How( Not) to Have a Perfect Wedding by Arliss Ryan, Sourcebooks, Inc. 2007. This is fun fiction. We watch the quarter-million-dollar wedding of Mead and Allison through the eyes of the wedding planner, the divorced mother of the bride, the groom, the various bridesmaids, the bartenders, and many others. Allison and her mom have planned the perfect wedding, and in the eyes of many of the guests, it is. But they don't know what's going on behind the scenes. It's an easy read, all too true, except for the very end, which I don't buy. Read it and see if you agree.
It's August already. Stores are starting to talk about back-to-school sales. As I write this, it's raining in South Beach, but we are supposed to be coming into the best weather of the year. I wish I could send some of this rain south to California to help put out the fires, one of which is too close to my brother's home and work. God, please watch over everyone suffering from fires, earthquakes, floods, hurricanes and other disasters.
This is a big month for birthdays, so happy birthday to William, Stephanie, Mike, Fred, Georgia and anyone I forgot.

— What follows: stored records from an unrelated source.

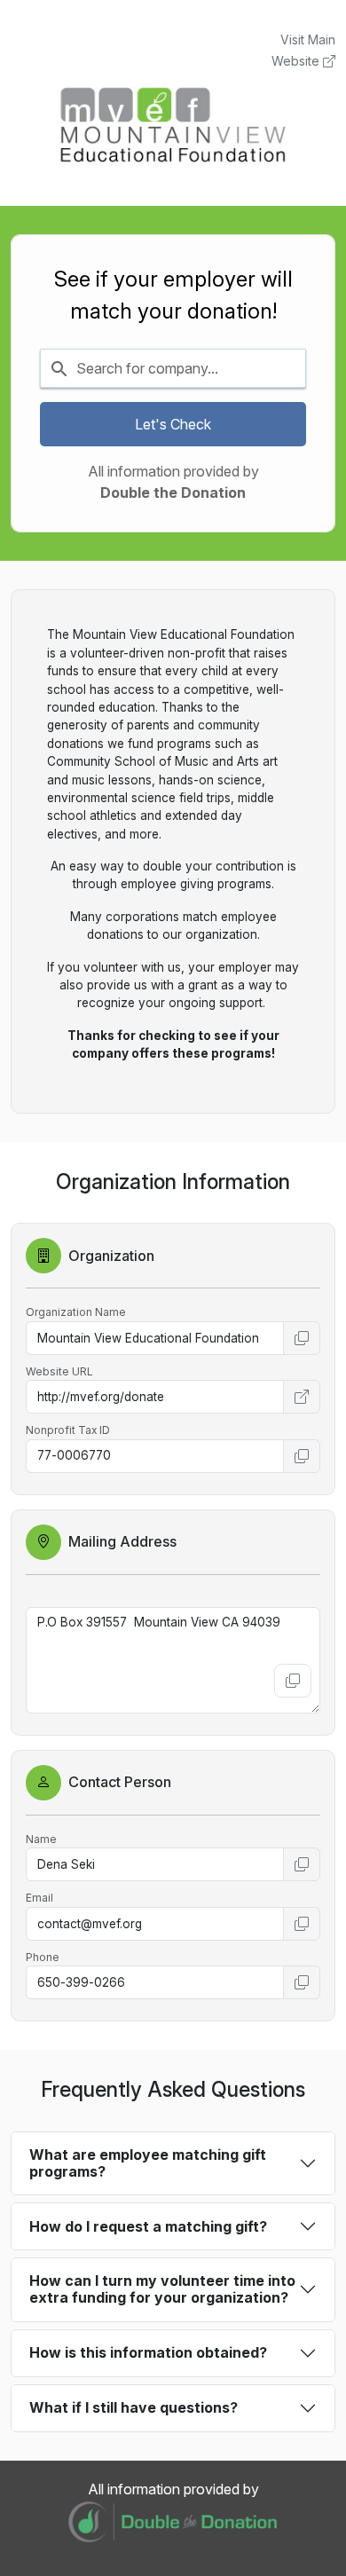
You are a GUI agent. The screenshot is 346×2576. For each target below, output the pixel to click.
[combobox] (173, 368)
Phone (42, 1957)
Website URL (59, 1371)
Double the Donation (173, 492)
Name (41, 1839)
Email (39, 1897)
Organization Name (76, 1312)
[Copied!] (301, 1338)
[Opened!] (301, 1397)
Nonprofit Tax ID (68, 1430)
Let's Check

The puppies, who will be six months old on Aug. 16, continue to grow outrageously big. They're learning, but we've got a long way to go on commands like "Off" and "Leave it." They will jump on anyone and chew on anything, but wouldn't you if you were teething and going through puberty at the same time? Speaking of which, Chico will probably lose his manhood this month. Whine in sympathy. Annie's surgery will follow soon after.
We bought a new car. It's a silver Honda Element, What a sweet ride and a great dogmobile. We traded in our Accord, which was faithful to the end. Now, does anybody want a well-used Mazda pickup? It runs better than it looks.
Stay safe, and don't forget the sunscreen.